━━━━━ INPUT MATERIAL

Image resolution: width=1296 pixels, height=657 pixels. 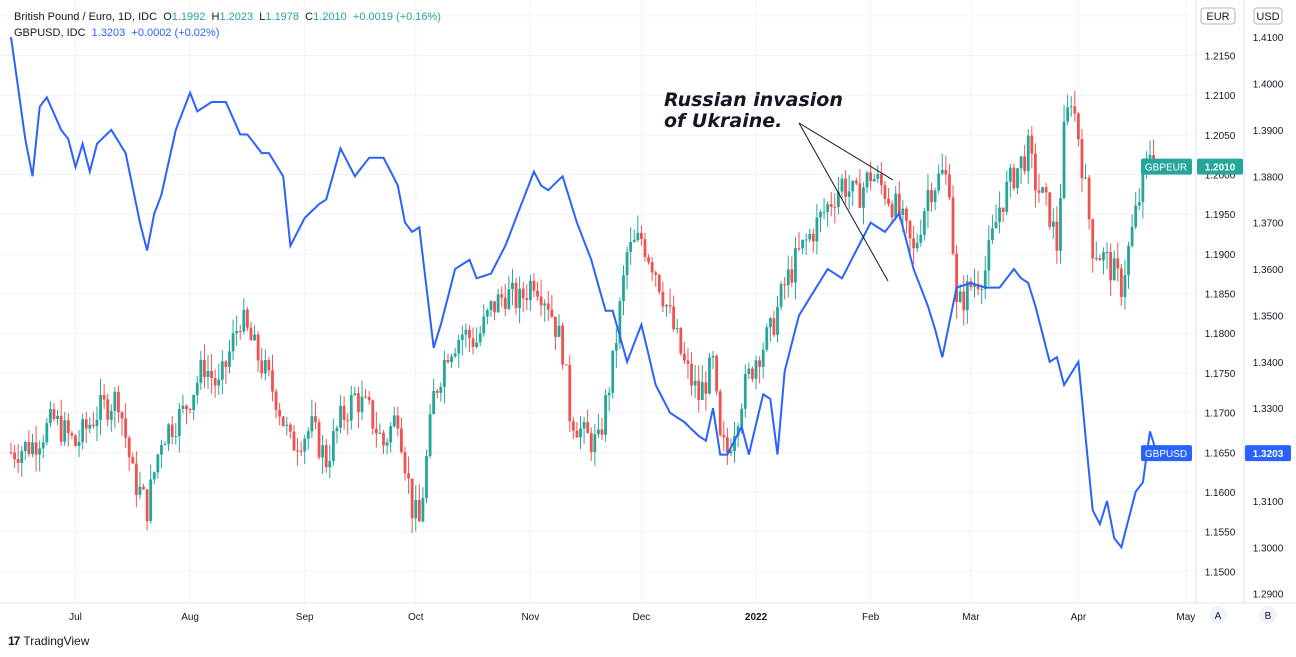 I want to click on usd-tick-label: 1.3000, so click(x=1268, y=548).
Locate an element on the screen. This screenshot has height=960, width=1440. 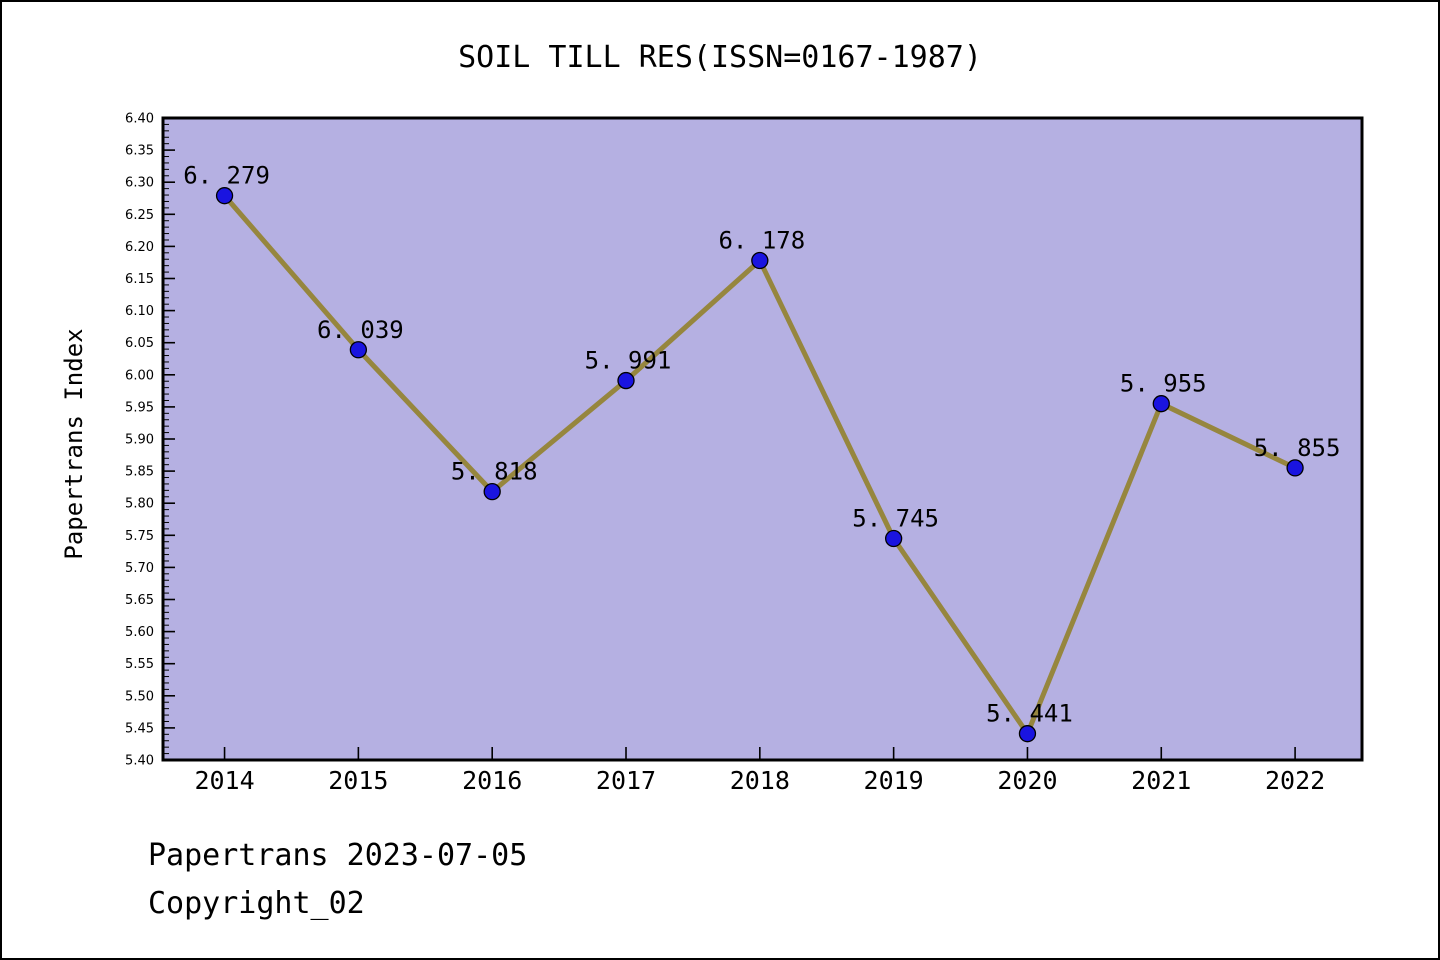
y-tick-label: 6.25 is located at coordinates (140, 216).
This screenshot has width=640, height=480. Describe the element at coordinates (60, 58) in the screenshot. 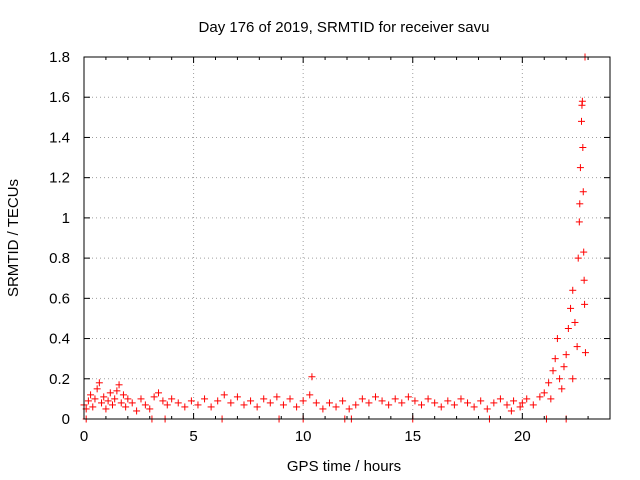

I see `y-tick-label: 1.8` at that location.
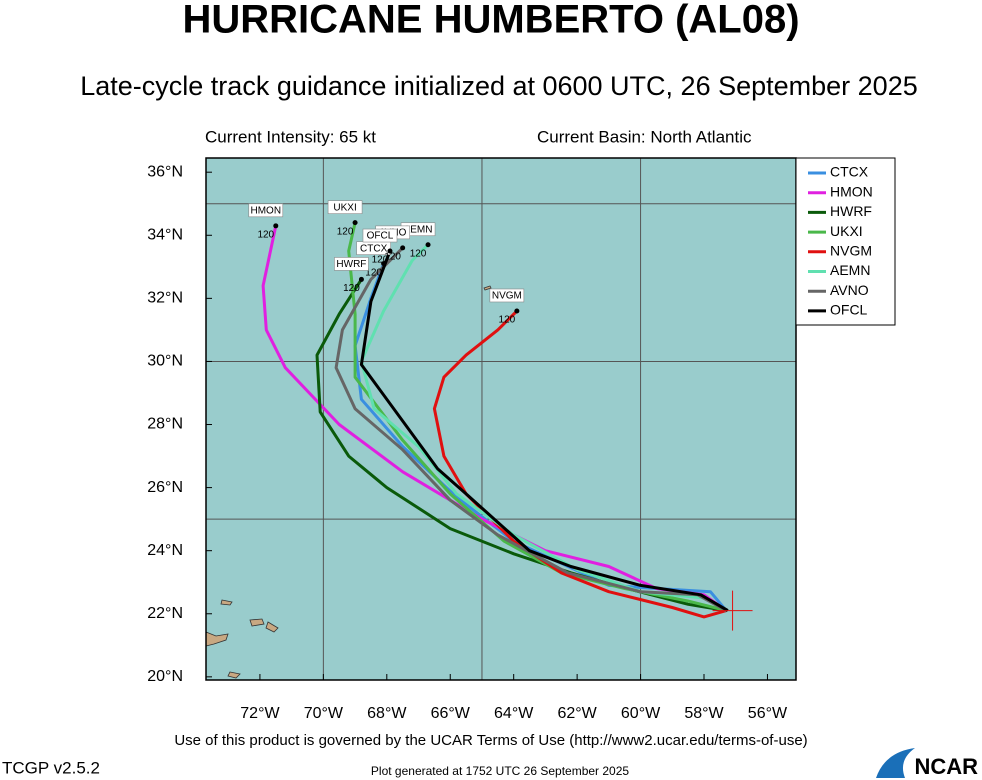  Describe the element at coordinates (896, 763) in the screenshot. I see `logo-mark` at that location.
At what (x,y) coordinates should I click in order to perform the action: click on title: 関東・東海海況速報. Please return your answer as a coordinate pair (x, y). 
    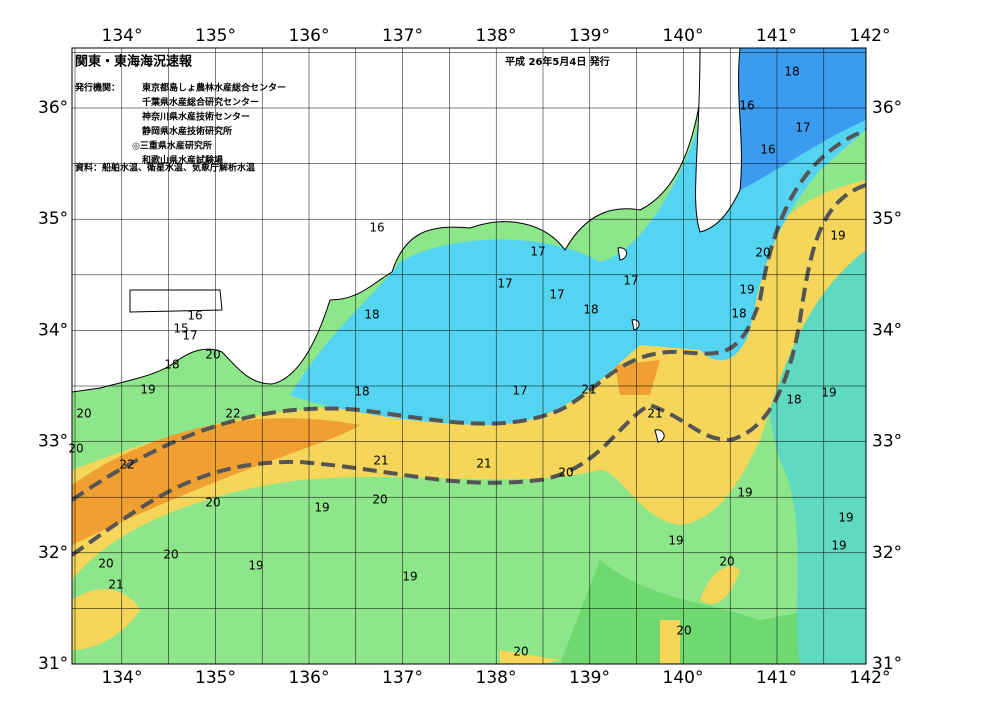
    Looking at the image, I should click on (134, 62).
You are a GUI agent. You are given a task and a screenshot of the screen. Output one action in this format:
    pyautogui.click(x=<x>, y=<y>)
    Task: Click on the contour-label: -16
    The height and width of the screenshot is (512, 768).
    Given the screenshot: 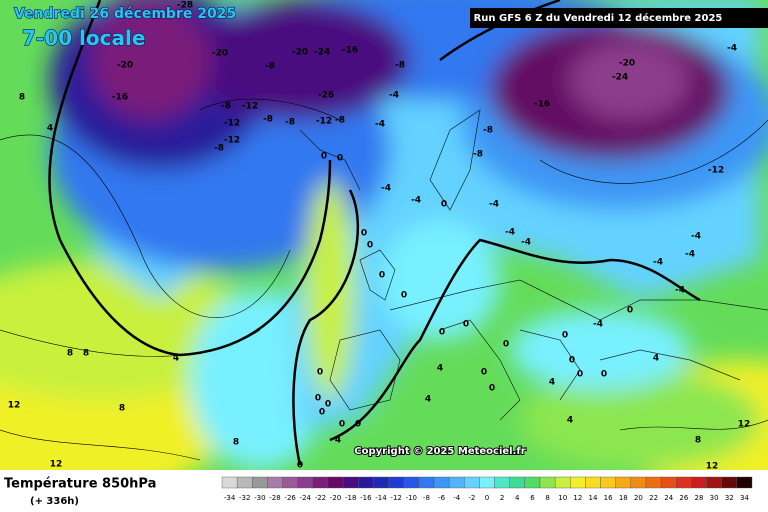 What is the action you would take?
    pyautogui.click(x=542, y=105)
    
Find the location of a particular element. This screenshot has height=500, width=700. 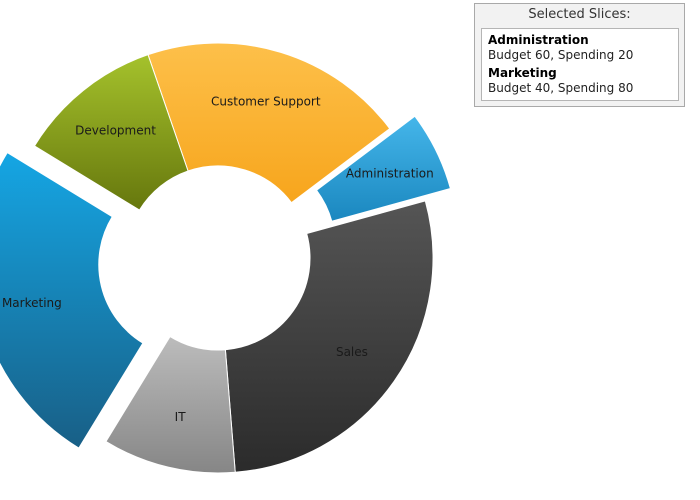

selected-item: Administration Budget 60, Spending 20 is located at coordinates (580, 48).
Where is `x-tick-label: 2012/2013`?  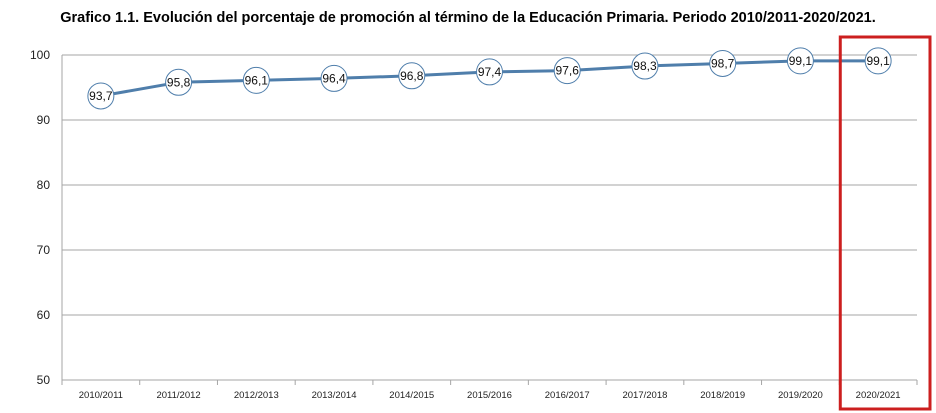
x-tick-label: 2012/2013 is located at coordinates (256, 396).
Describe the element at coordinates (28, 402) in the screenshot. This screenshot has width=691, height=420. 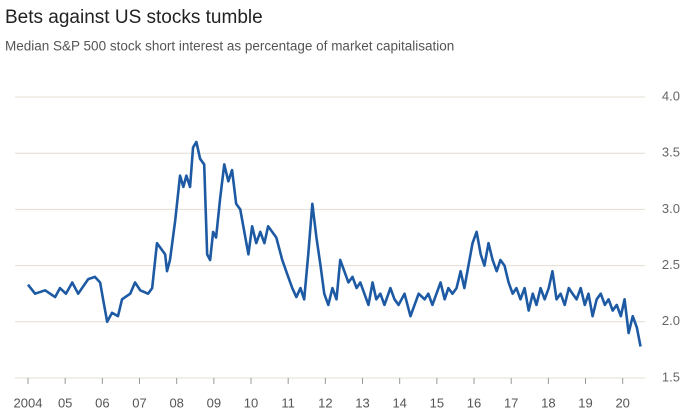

━━━━━━━━━━

» **TO-DO ITEM**:
Give the rows again from the line containing "Locate an element" through the line containing "y-tick-label: 6.25 is", inclusive, with "screenshot" replaced by "image" and nothing else changed. Leave the pictures out of your answer.

» **FINISHED TASK**:
Locate an element on the screen. This image has height=960, width=1440. 
y-tick-label: 6.25 is located at coordinates (140, 216).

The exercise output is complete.